Dans le même temps, le projet de loi Agriculture et Alimentation porté par le gouvernement français se voulait une justement une réponse à la situation difficile des agriculteurs dont la plupart ne parvient pas à être justement rémunérée pour son travail en raison d’une pression sur les prix exercée par les intermédiaires et les grands distributeurs.
Son second volet avait aussi pour objectif de "renforcer la qualité sanitaire, environnementale et nutritionnelle des produits pour une alimentation saine, de qualité et durable"(5)
Alors que les syndicats d’agriculteurs, les ONG et même une partie de la majorité ont regretté le manque d’ambition du texte adopté en première lecture à l’Assemblée Nationale, les maigres avancées qui seront peut-être obtenues dans cette loi pourraient se révéler bien fragiles face à aux effets cumulés des accords de commerce que la France, via l’UE, consent à signer. Notons à ce sujet que les pays du Mercosur (Brésil, Argentine, Uruguay, Paraguay) et l’Australie et la Nouvelle-Zelande sont de grands exportateurs de produits issus de l’élevage industriel.

Outre-Atlantique, le Premier ministre canadien ne fait pas preuve d’une plus grande cohérence. En dépit de ses engagements répétés sur le climat, sa décision de nationaliser l’oléoduc Trans Moutain jette une ombre au tableau. Acquis pour une valeur de 4,5 milliards de dollars canadiens (environ 2,9 milliards d’euros) à une société texane, ce pipeline permet d’acheminer le pétrole issu des sables bitumineux de l’Alberta à la Colombie-Britannique, et donc vers le Pacifique et les marchés asiatiques. Or la production d’hydrocarbures non-conventionnels porte une lourde responsabilité dans les émissions de gaz à effets de serre du Canada (6) ainsi que dans la destruction de l’environnement. Encourager ces industries ne devrait plus être à l’ordre du jour.

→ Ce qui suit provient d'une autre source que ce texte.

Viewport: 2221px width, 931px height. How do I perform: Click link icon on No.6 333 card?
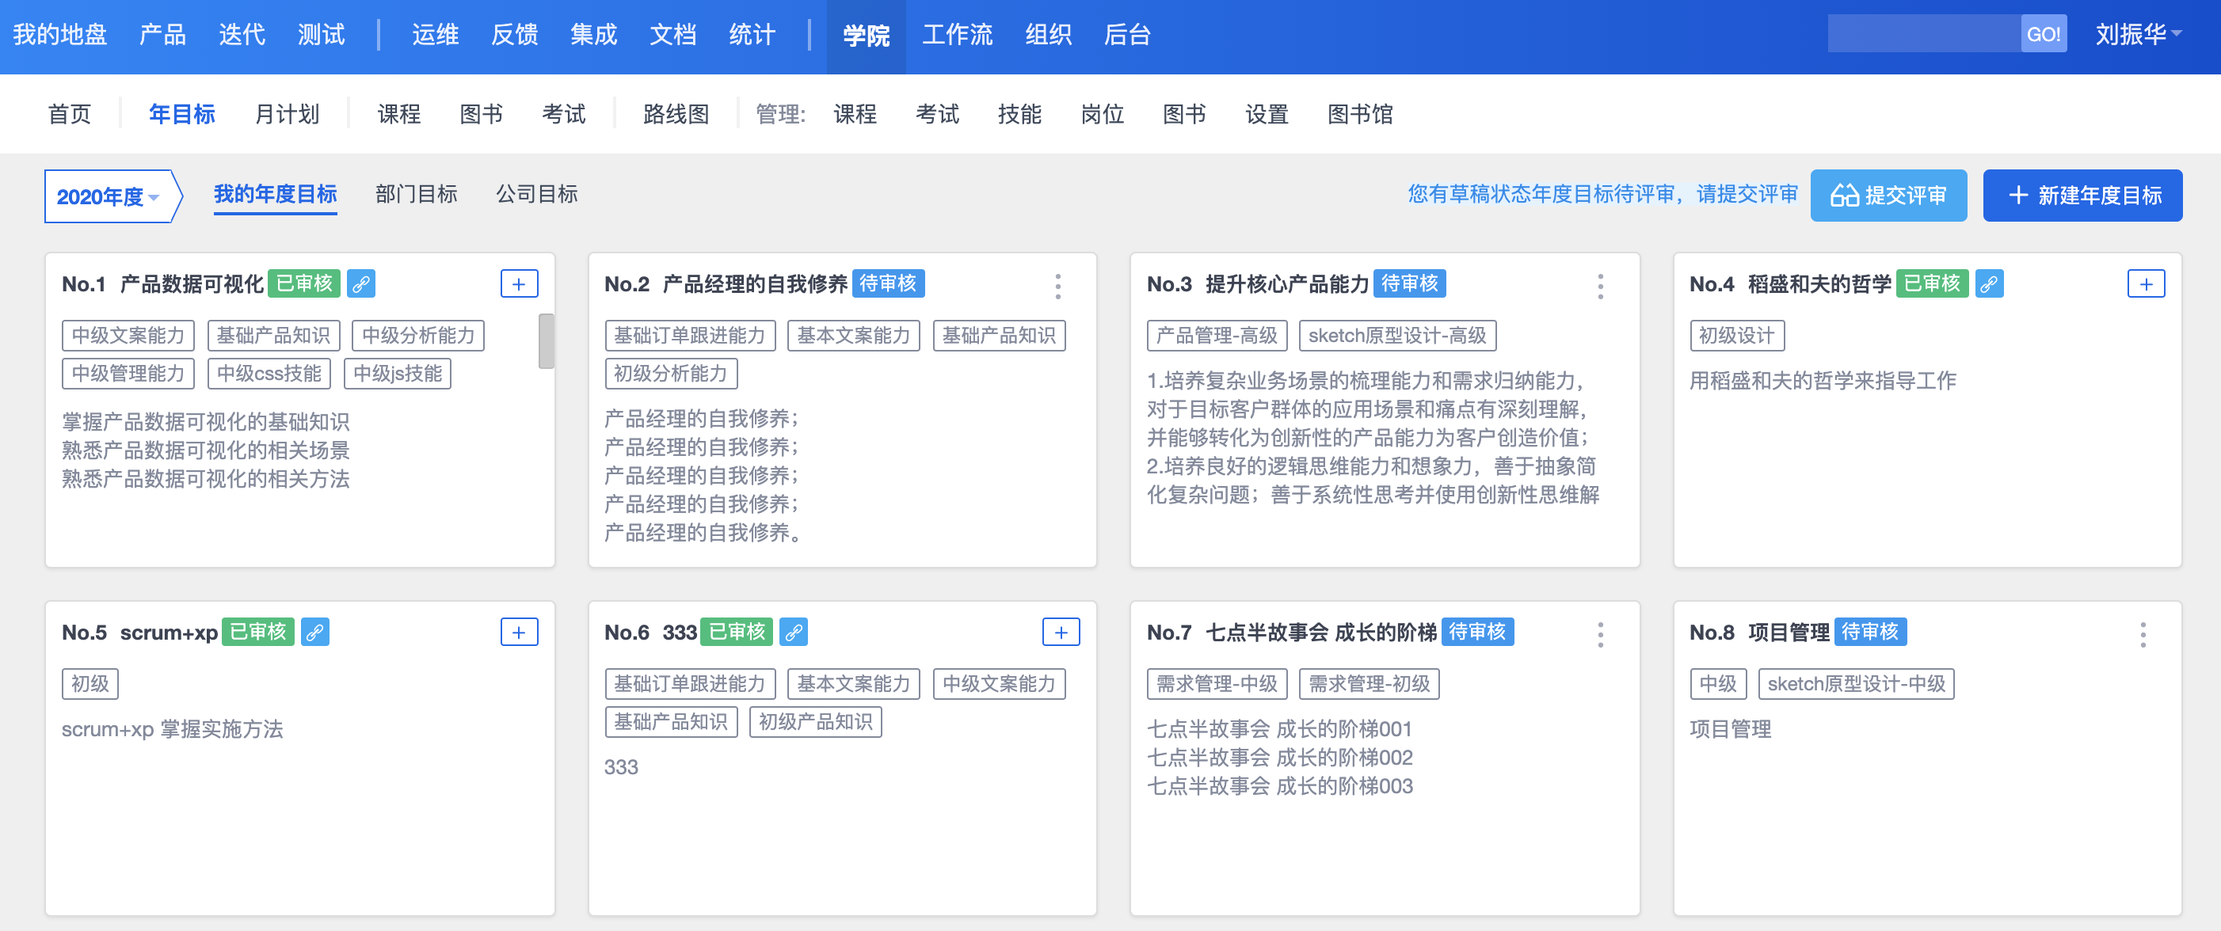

Au vu de ces évolutions, il est clair que ni le Canada, qui détient actuellement la présidence du G7, ni la France, qui l’assurera l’année prochaine, ne sont pour l’instant à la hauteur du rôle qu’ils se sont vu confier et de leurs propres annonces. Il est encore possible de rectifier le tir, mais cela passera obligatoirement par une réforme en profondeur du commerce international afin de le réencastrer dans les limites de notre planète et de la société.

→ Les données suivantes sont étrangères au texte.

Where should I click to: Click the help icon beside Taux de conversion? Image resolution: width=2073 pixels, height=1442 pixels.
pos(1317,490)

(1) "Macron et Trudeau disent leur soutien à "un multilatéralisme fort" avant le G7, AFP, 7 juin 2018
https://www.afp.com/fr/infos/334/ma...

(2) "Macron et Trudeau envisagent des scénarios alternatifs pour la survie du G7", Le Temps, 7 juin 2018
https://www.letemps.ch/economie/mac...

(3) "Discours du Président de la République en ouverture de la session ministérielle de l’OCDE présidée par la France.", Elysee.fr, 31 mai 2018.
http://www.elysee.fr/declarations/a...

(4) Bien que déjà en application provisoire pour la majeure partie, le CETA doit encore faire l’objet d’une ratification par les Parlements de plusieurs Etats membres de l’UE, dont la France.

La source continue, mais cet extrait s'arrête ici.